The year 2019 saw a semi-democratic rule restored in Thailand. The immediate impact of the return of an elected lower house is more women in the legislative branch: the current Parliament has 76 women out of 500 MPs or around 14 percent.
That number is an improvement from the five years of junta rule, when only 5.4 percent of the junta-appointed lawmakers were women, placing Thailand in the rank of 182 out of 193 countries for female parliament representation according to UN data.
Thailand also currently has the highest global percentage of female chief financial officers at 42 percent, the second highest percentage globally for women in senior management at 28 percent, and the third-highest percentage of female CEOs at 9 percent, according to the Credit Suisse Research Institute in their 2019 gender report.
Yet, only about 10 percent of board members are women, compared to the global average of around 20 percent, said the study, which analyzed 3,000 companies in 56 countries.
And beyond those numbers, experts and advocates say women in Thailand continue to face an uphill battle in issues of equality and welfare.
As the year 2019 comes to a close, Khaosod asks prominent members of the political, business, and NGO fields to discuss the challenges women face, and what is to be done in 2020. Note: all interviews have been edited for brevity and clarity.
Human rights activist and 2019 Magsaysay Award Winner
Women in Thailand are still lacking opportunities enter into policy-making or leadership positions in government; those who do enter politics have their gender used to discredit them, or end up as victims of cyberbullying. Thai women who have experienced sexual violence are still unlikely to see their assailants charged, much less behind bars.
I hope to see more women stepping up in 2020 to solve or highlight collective problems like the environment, economy, sexual discrimination, and reproductive rights.
Although women are becoming more outspoken against injustices, sexual and domestic violence is still rampant, while the law enforcement and regulations are in dire need of a reform.
Women in the 2020s should believe that they are independent, with their education and work, and don’t need anyone. If you get a boyfriend, I believe you will check first if he will be a problem in your life or not. If he likes to exercise power over you, don’t get involved with him, because he will try to subjugate you.
Phalang Pracharath MP for Bangkok
I am glad to see more women in Parliament, and I hope to see a larger male role in households. I believe the housewife’s duties are still necessary, but we must also support men’s participation to share the load.
Due to women’s physical forms, we are more likely to be assaulted than men.
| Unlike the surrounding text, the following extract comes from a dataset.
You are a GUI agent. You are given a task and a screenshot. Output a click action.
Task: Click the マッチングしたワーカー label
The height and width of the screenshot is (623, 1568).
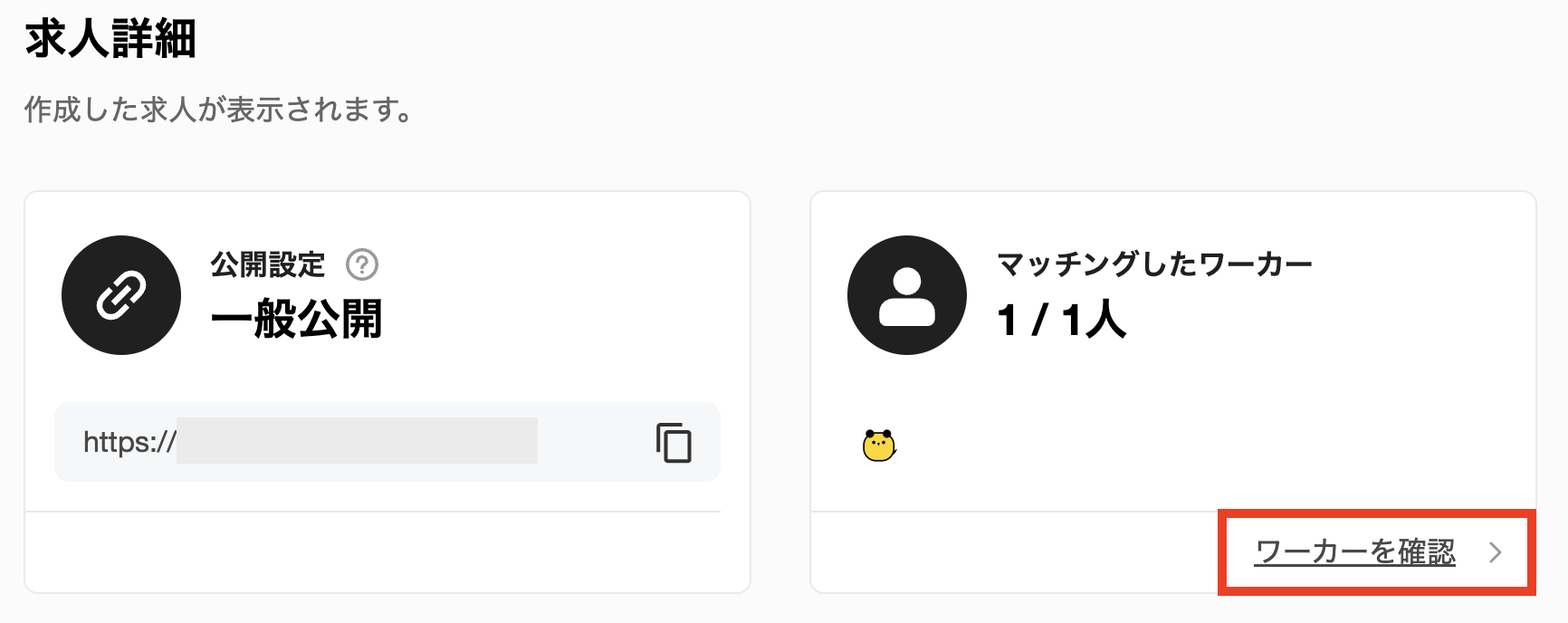click(1154, 264)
The state should make ‘safety zones’ for women, such as public parking spaces with better security, and more public lighting and CCTVs.
Pheu Thai MP for Roi Et
I admire German Chancellor Angela Merkel, New Zealand PM Jacinda Ardern, our former PM Yingluck Shinawatra as role models of political leaders on the world stage over the past decade.
Gender is not a limitation to work, whether women, men, or LGBT. Everyone has the same capacity to do good work. I would like to see more women in managerial positions and for people to accept women’s capabilities, rather than giving special privileges that use gender as a determining factor.
Future Forward Party List MP
As a member of the Hmong ethnic group, I have seen the well-being of Hmong women improve exponentially throughout the past decade. But when it comes to traditional social structures, patriarchal norms still apply.
The mother, as the general and caretaker of the household, should receive many rights. However, everything is still circumscribed with religion and culture, so I hope that society is more open in the future. I would also like to see a female Lower House Speaker, or another female Prime Minister.
Muang Thai Life Assurance CEO, Port Football Club Chairwoman
Throughout my business career, I have had to compete with men. No one went easy on me. Women who want to be in the business world must forget the word gender. At confrontations in the meeting room, we must be strong.
I’d also like to see more women in sports. We have to admit there is a lot of inequality in sports, with such a large gap between women’s and men’s football. Developing women’s sports needs not only the support of the private sector, but also from the public.
Siam Piwat CEO
The year 2020 will be full of changes, whether due to the fluctuating global economy, tumultuous politics, trade wars, and rapid changes in the digital world. Business must quickly adapt,and it will be a year of challenges.
Women in 2020 should be open to learning new things and starting new beginnings, as well as being quick to adapt their way of thinking and working to keep up with the changing world. Both men and women should be quick to think, quick to act all the while calculating risk factors.